Au-delà de ces différences de genre, somme toute assez attendues lorsqu’on constate empiriquement le taux de filles quittant le FHF depuis novembre comparé au nombre de garçons quittant le CF ou le FHR depuis la même période, révélateur de l’importance moins importante que revêtent ces sports pour ces dames, quelques remarques sont à faire. Les résultats généraux montrent une grande affection pour le sport qu’on pratique, doublée à une désaffection relative des autres sports. Typiquement, la seule question portant sur les sports en général (« Les clubs mettent-ils trop de pression ? ») est celle qui a obtenu les résultats les plus critiques. L’importance des traditions, capitales dans certains sports et ne conduisant pas nécessairement à une augmentation du bien-être général (surtout dans les périodes d’intro et de passation, où l’on peut être réveillé dans la nuit, être forcé à boire, devoir participer à des entrainements très tôt ou tard) est assez décriée, et elle l’est d’autant plus que ces traditions sont prégnantes : 40% de gens ne se disent pas satisfaits des traditions du CF, 53% de celles du FC. Cela est certainement dû à la posture autoritaire et hiérarchique de certains clubs de sport en première année, qui semble tout de même ternir l’expérience du sport. Du moins semble-t-elle polariser l’expérience entre ceux qui adorent, qui considèrent bien souvent que ce qu’ils ont vécu ensemble lors de l’intro, ou via le mépris affiché des 2A envers eux (exemple du RCH, par exemple) est de nature à former un esprit de groupe, un esprit de clan ; et ceux qui n’apprécient pas cette ambiance, et qui quittent le club dès les premiers entrainements, ou en souffrent un peu toute l’année, se démarquant par une moindre assiduité aux événements associatifs n’ayant pas trait au sport en lui-même. Ce n’est en effet sûrement pas un hasard si le grand vainqueur de ce sondage, le club hand, est un club aux procédures d’intronisation et de passation douces et plutôt consensuelles, avec un lien qui semble assez peu hiérarchique vis-à-vis des 2A.

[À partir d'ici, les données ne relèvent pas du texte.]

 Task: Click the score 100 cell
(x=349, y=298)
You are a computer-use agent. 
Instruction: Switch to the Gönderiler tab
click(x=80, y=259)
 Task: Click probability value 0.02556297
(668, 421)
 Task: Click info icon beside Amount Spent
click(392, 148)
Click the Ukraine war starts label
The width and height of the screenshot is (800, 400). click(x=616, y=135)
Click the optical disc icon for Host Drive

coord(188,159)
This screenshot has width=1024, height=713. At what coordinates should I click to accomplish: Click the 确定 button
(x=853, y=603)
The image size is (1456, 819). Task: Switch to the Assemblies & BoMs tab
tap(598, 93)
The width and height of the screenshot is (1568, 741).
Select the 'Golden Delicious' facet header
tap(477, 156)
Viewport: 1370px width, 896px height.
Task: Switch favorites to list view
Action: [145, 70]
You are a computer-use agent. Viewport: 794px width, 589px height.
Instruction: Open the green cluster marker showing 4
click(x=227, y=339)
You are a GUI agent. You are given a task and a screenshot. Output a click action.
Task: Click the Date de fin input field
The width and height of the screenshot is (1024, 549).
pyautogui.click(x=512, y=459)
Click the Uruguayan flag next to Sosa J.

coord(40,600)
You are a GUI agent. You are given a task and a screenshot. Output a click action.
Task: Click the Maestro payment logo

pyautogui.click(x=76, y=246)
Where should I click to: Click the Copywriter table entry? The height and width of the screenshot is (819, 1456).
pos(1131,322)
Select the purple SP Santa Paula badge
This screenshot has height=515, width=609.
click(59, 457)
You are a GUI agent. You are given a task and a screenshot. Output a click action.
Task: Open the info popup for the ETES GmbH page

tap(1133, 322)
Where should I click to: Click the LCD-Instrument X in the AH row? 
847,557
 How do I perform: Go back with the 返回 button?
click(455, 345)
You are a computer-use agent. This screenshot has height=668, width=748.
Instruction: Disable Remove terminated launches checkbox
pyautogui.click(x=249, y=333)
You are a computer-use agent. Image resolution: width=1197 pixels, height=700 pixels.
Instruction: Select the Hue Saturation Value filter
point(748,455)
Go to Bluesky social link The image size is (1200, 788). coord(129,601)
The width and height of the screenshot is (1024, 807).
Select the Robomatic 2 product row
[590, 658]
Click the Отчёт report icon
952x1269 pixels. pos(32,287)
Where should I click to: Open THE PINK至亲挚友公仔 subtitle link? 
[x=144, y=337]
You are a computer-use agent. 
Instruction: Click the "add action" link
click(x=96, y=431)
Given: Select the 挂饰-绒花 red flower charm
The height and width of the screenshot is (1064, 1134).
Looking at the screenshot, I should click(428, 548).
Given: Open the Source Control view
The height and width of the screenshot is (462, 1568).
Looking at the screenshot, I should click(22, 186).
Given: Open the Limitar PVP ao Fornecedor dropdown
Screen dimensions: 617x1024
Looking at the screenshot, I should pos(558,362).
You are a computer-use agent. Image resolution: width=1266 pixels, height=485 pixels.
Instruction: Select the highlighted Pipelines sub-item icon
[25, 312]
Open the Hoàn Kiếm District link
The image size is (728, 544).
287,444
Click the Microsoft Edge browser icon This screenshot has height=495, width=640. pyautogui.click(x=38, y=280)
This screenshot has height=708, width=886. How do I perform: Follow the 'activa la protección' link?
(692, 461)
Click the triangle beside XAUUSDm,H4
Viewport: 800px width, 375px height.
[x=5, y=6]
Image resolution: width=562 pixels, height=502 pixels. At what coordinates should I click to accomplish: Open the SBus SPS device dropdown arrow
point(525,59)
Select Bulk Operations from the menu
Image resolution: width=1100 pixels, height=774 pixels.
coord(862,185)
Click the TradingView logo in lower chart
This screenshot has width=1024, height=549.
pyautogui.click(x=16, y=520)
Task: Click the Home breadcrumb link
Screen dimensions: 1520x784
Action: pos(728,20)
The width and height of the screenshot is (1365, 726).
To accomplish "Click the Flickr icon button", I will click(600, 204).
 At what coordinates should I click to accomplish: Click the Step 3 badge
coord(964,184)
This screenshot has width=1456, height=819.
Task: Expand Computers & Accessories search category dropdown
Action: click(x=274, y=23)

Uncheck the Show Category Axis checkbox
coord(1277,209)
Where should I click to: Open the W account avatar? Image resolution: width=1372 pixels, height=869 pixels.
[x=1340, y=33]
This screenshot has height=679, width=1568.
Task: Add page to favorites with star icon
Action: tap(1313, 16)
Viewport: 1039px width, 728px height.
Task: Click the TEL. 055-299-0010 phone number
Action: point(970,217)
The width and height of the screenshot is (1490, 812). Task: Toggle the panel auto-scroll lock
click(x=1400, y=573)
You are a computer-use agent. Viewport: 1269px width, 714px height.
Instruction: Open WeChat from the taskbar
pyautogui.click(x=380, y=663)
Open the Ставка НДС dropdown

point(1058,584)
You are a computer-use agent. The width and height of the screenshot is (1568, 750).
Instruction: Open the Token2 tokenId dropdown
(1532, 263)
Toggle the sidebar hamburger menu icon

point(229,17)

L’on constate donc ces deux modes d’intégration au sein des clubs de sport, qui chacune ont leur efficacité : d’une part, les clubs qui insistent énormément sur les traditions et les rapports hiérarchiques en espérant créer (et – le plus souvent – cela réussit) un véritable esprit de famille, d’où les moins motivés sortent rapidement, et des modèles aux procédures plus douces, comme le hand, où – si l’esprit de cohésion est un peu moins important que dans le premier mode d’intégration – même des étudiants moins impliqués (les handballeurs et handballeuses font 0,7 entrainements de moins que les rugbymen) y trouvent leur compte. Il y a enfin un troisième type de club : des petits clubs, qui trustent souvent les dernières places en ce qui concerne la satisfaction et l’implication : l’escrime (1,14 entrainement par semaine, 2,29/5 pour l’ambiance), le golf, le swim club, le judo typiquement. Ces clubs se subdivisent en deux sous-catégories : ceux qu’on peut pratiquer à HEC, dont la côte de popularité reste assez élevée, quoique moins élevée que celle des 5 gros clubs (foot, rugby, boxe, hand, aviron), tels que le basket et l’escalade, et ceux que l’on pratique hors du campus (judo, golf, escrime par exemple), dont les représentants souffrent d’un certain manque de motivation (judokas, golfeurs et escrimeurs sont ceux qui font le moins de sport par semaine), imputable à la fois à une ambiance qui n’est pas au beau fixe, à de très faibles effectifs, et à l’obstacle qu’est l’impossibilité de pratiquer ces sports sur le campus. Ici, l’administration de HEC et la gestion du plateau de Saclay en général sont critiquables : bien souvent, aucun moyen autre que le covoiturage n’est disponible pour se rendre à la piscine ou sur les tatamis. Ces trois explications forment un cercle vicieux, qui conduit les nouveaux arrivants à rapidement se démotiver, à moins s’impliquer, et à moins aimer leur club.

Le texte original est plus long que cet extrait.